Since it first arrived in the United States in mid-January, likely carried in (via Canada) by migratory birds from Europe using the North Atlantic Flyway (see Preprint: Transatlantic Spread of HPAI H5N1 by Wild Birds from Europe to North America in 2021), the virus has spread westward across the continent with remarkable speed.
Compared to the 2015 North American Avian Epizootic (see map below), this outbreak has spread to more than twice as many states, and unlike the last time (see PNAS: The Enigma Of Disappearing HPAI H5 In North American Migratory Waterfowl), this virus may establish a foothold on this continent.

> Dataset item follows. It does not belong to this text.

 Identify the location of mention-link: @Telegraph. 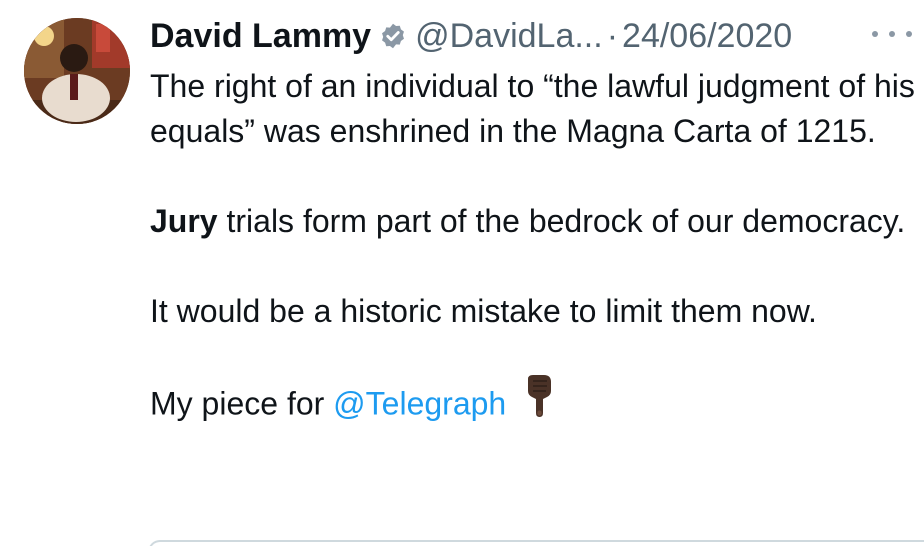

Over the weekend the USDA announced that 3 more states (Alaska, Oklahoma & Vermont) have confirmed HPAI H5 in either commercial or backyard flocks.

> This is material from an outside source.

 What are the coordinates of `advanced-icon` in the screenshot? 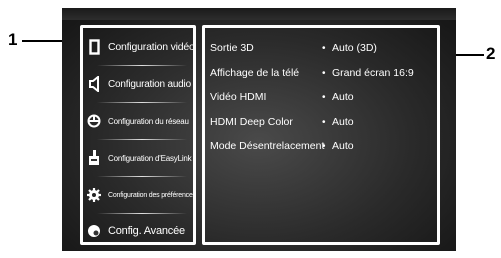 It's located at (94, 231).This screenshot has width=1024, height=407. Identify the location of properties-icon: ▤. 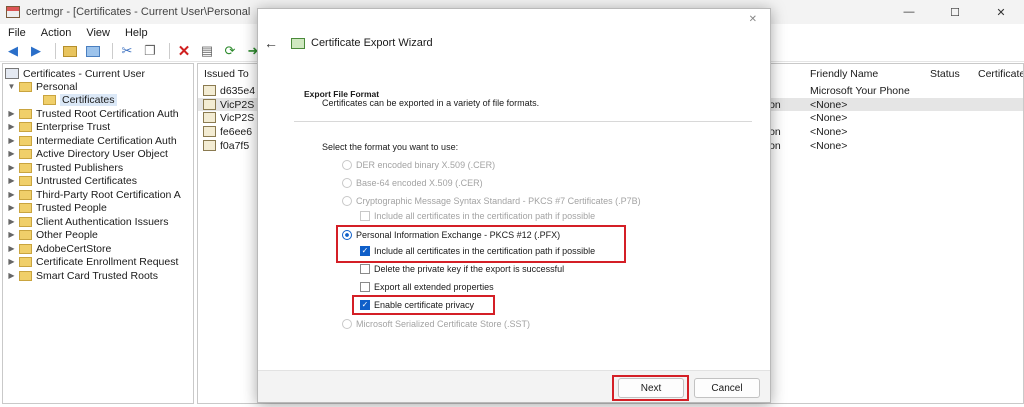
(207, 51).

While we don't know what will happen over the summer, a 2016 study (see Sci Repts.: Southward Autumn Migration Of Waterfowl Facilitates Transmission Of HPAI H5N1), suggests that waterfowl pick up new HPAI viruses in the spring (likely from poultry or terrestrial birds) on their northbound trip to their summer breeding spots - where they spread and potentially evolve - and then redistribute them on their southbound journey the following fall.
We've seen this sort of pattern primarily with birds that overwinter in Siberia, and then migrate to Europe, the Middle East, East Asia, and Africa each fall.
Since 2016, the Eurasian HPAI H5 virus has expanded its avian host range and has become better suited for carriage by migratory birds, which has made for more frequent, and increasingly larger, outbreaks in Europe.
While we've been lucky not to have seen this pattern (yet) in North America, past performance is no guarantee of future results.